El protagonista es Shanti, quien ya en su vejez, asentado en un pueblo de la costa guipuzcoana rememora lo que ha sido su existencia; los años escolares que recuerda con amargura, una vida plagada de aventuras, primero en su mocedad, como la aventura de la gruta del Izarra, y luego ya de adulto como marino pródiga en viajes, amores y desamores, cuyas andanzas se complementan -y son el sustrato de la novela- con las de su tío Juan de Aguirre, al que su familia dará por muerto y oficia su funeral, embarcado éste en un barco negrero, y a quien le suceden toda suerte de aventuras, que nos referirá en el manuscrito que antecede al epílogo final.

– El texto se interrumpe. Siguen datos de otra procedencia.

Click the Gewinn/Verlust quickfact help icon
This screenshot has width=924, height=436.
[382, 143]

No faltan las referencias a las tensiones políticas que se vivían en España entre carlistas y liberales, es curioso leer el contraste entre los parajes norteños de los pueblos costeros guipuzcoanos y lo que acontece en Cádiz, esa ciudad luminosa, de plazas alegres y calles rectas, de iglesias blancas como huesos calcinados, caldeada por el sol, donde el joven Shanti conocerá las bondades del buen tiempo, la miel de amor, la hiel del desamor.

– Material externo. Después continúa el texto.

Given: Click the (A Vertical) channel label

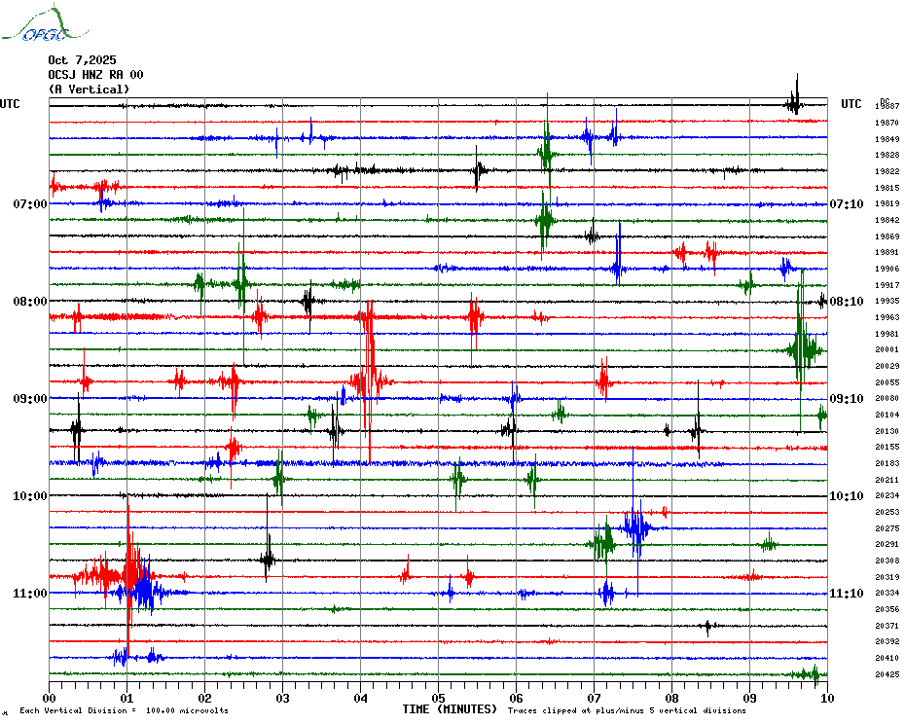Looking at the screenshot, I should coord(89,90).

Baroja mezcla lo poético y melancólico en la descripción de los paisajes exteriores e introspectivos, con lo explícito que sucede en el mar, donde se refiere al detalle, por ejemplo, todo aquello que tiene que ver con los barcos negreros, donde a los hombres, mujeres, viejos y niños negros que iban a ser vendidos como esclavos se les conocía como «madera de ébano y fardos» y que las más de las veces no eran otra cosa que pasto de los tiburones.

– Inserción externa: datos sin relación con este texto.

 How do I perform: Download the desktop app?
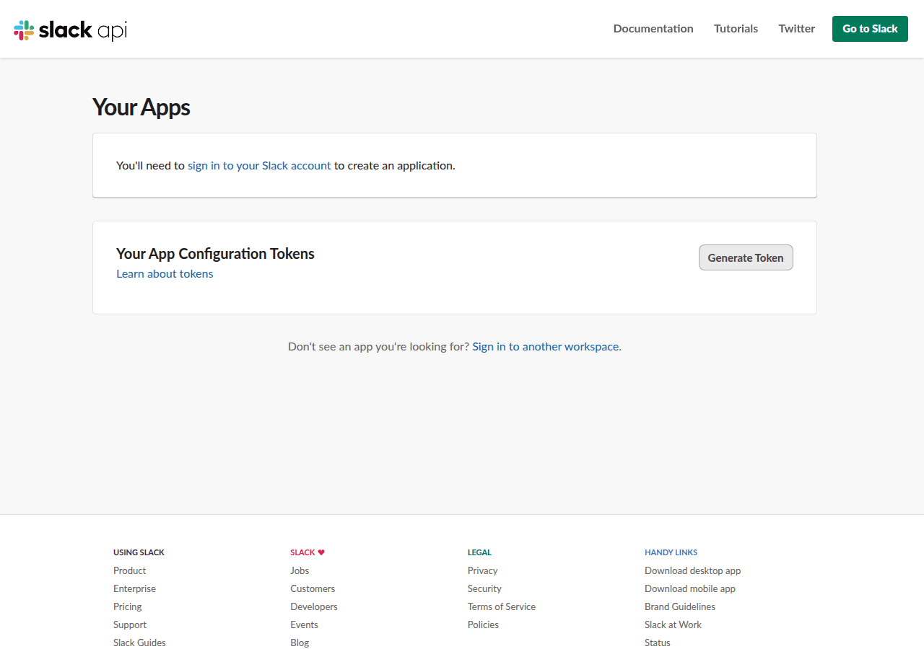tap(692, 570)
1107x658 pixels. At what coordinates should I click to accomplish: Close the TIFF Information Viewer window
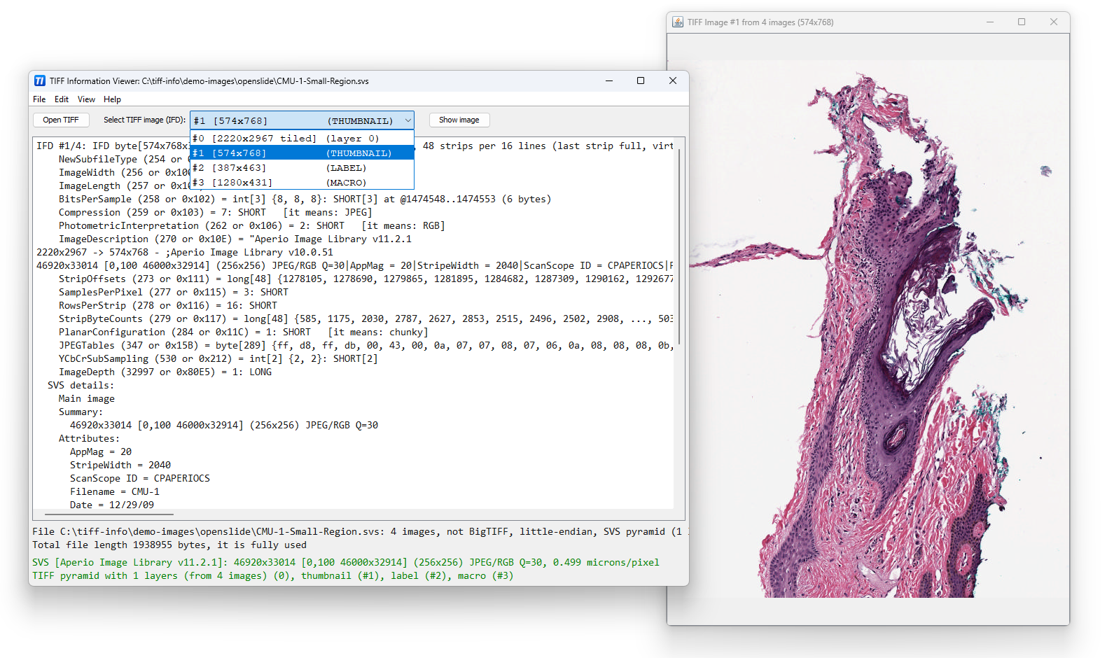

La narración es un divertimento continuo y la edición que he leído, de Cátedra, nos permite ver como Baroja va construyendo su narración, haciendo ficción, sobre lo que otros muchos han escrito antes; una narración fruto de una laboriosa labor de documentación, en constantes acotaciones de lecturas ajenas, donde el mérito estriba en que aquello que leemos tenga vida propia. La tiene. Creo que Shanti y Juan de Aguirre, son dos personajes perdurables, de una novela que me anima a leer más novelas de Baroja.

Ramón J. Sender

Réquiem por un campesino español (Ramón J. Sender)

Ramón J. Sender
1950
Destino
103 páginas

Réquiem por un campesino español de Ramón J. Sender (1901-1982) junto a Los girasoles ciegos, La noche feroz y A sangre y fuego. Héroes, bestias y mártires de España, son los mejores libros que he leído sobre la guerra civil española.

La novela es una obra maestra de concisión y profundidad; apenas cien páginas son suficientes para enterarnos del fatal final de Paco el del Molino, a quien el cura Mosés Millán bautiza, da la comunión, confirma, casa y finalmente da la extremaunción (a resultas de su buena fe y del poco conocimiento de la maldad humana por parte del cura), cuando el ingenuo Paco que soñaba con un mundo mejor y más justo y anidaba en su interior sentimientos de piedad y compasión que le impedían cruzarse de hombros ante la miseria rampante, constata que aquellos que habían tenido siempre el poder no lo iban a soltar de la noche a la mañana, tal que después de las elecciones y la sustracción de unos terrenos al duque, a mediados de julio de 1936, las aguas (o ríos de sangre) volverán a su cauce, y cómo los paseíllos, las ejecuciones en las tapias de los cementerios y los cuerpos luego arrojados como perros en las cunetas, pondrán las cosas de nuevo en su sitio.

El desenlace se nos va enterando mediante un romance que tiene por protagonista a Paco, el ejecutado. Un final que no acaba con la muerte de Paco, sino con el recochineo y ensañamiento postmortem de oficiar una misa en su nombre, por parte de aquellos que lo mataron o colaboraron: Valeriano, Gumersindo y Cástulo.